The post-Keynesians, a school which Monetary Realism is highly sympathetic towards, are one of the more disorganized schools around. When I was talking to Noah Smith the other day on Twitter he didn’t even know that MMT and PKE are not necessarily the same thing. Like most people, he just bunched them all in there together. This confusion derives from the lack of organization in the PKE schools. Most people don’t even know what PKE is. They just hear “post-KEYNESIAN economics” and assume it’s some sort of big government ideology to ruin the world with government spending. That’s totally wrong of course, but the message hasn’t been changed because PKers haven’t communicated it to the world properly.
The reality is that PKE is based on understanding the foundation of operational reality and recognizing the importance of the actual institutional structures that exist within a monetary system (that involves understanding the government institutions within the monetary system, the endogeneity of money within the banking system, etc). As you know with MR, we start by understanding what is and not what can be. We don’t inject ideology and policy into our work because it’s all rooted in understanding how the world actually is. So we base our work in real-world realities such as:
- Double entry bookkeeping.
- Understanding sectoral balances and the flow of funds in the system.
- Accounting identities based on an operational understanding.
- Banks matter in an economic model because they issue most money.
- Understanding reserve accounting.
- The money multiplier is a myth because banks aren’t reserve constrained.
- Government taxing and spending is a redistribution of bank money.
- We have a government that’s highly involved in the economy.
- The private sector dominates economic activity.
The problem is, PKers don’t emphasize this enough.

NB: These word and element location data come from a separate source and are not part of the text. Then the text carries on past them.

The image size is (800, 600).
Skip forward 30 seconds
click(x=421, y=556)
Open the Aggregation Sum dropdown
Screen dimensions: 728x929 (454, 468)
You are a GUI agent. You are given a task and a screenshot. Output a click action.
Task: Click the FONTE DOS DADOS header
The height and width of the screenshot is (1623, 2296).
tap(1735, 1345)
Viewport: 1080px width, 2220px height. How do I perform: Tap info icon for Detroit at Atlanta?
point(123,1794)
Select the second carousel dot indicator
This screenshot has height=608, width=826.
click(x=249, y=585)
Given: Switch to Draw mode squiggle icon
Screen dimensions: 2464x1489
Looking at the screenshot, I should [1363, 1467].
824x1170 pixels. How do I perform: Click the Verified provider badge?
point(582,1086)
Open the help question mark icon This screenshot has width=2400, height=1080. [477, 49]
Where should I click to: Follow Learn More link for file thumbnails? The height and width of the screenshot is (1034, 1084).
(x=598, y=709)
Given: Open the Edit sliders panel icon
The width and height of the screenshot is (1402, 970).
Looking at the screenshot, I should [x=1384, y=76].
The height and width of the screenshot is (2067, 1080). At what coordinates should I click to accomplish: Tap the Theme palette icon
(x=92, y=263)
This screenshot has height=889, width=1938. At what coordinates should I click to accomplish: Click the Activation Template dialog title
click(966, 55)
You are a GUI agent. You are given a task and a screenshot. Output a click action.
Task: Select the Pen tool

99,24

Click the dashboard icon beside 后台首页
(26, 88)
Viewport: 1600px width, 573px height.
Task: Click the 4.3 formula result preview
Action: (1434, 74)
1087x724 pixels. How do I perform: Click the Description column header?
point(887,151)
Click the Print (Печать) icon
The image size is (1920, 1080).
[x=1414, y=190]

From the standpoint of the crisis, PKers killed it because of this superior operational understanding. We knew that the expansion of QE wouldn’t cause hyperinflation. We knew that the USA wasn’t going to suffer from a Greek crisis. We knew that Europe was screwed. We knew the stimulus wasn’t nearly as “stimulative” as most presumed. We knew interest rates weren’t going to rise. We knew corporate profits were going to boom due to the government’s deficit. These weren’t small predictions. They were epic predictions. Predictions that should have validated PK thinking. Instead, they’ve been lost in a void of mangled communications.
The big problem is, PKers can be extremely ideological. In fact, I’d argue that it’s the ideologues in some PK schools who turn so many people away from PKE due to their bad attitudes, defensiveness and “I know everything, you are an idiot” approach. It’s really unfortunate, because the PK school has a huge amount to offer. But it’s been poisoned by ideologues and the extremely powerful operational message has been drowned out by people claiming to have predicted the crisis while selling some self serving message or policy approach that is a non-starter. And we’re all worse off for it.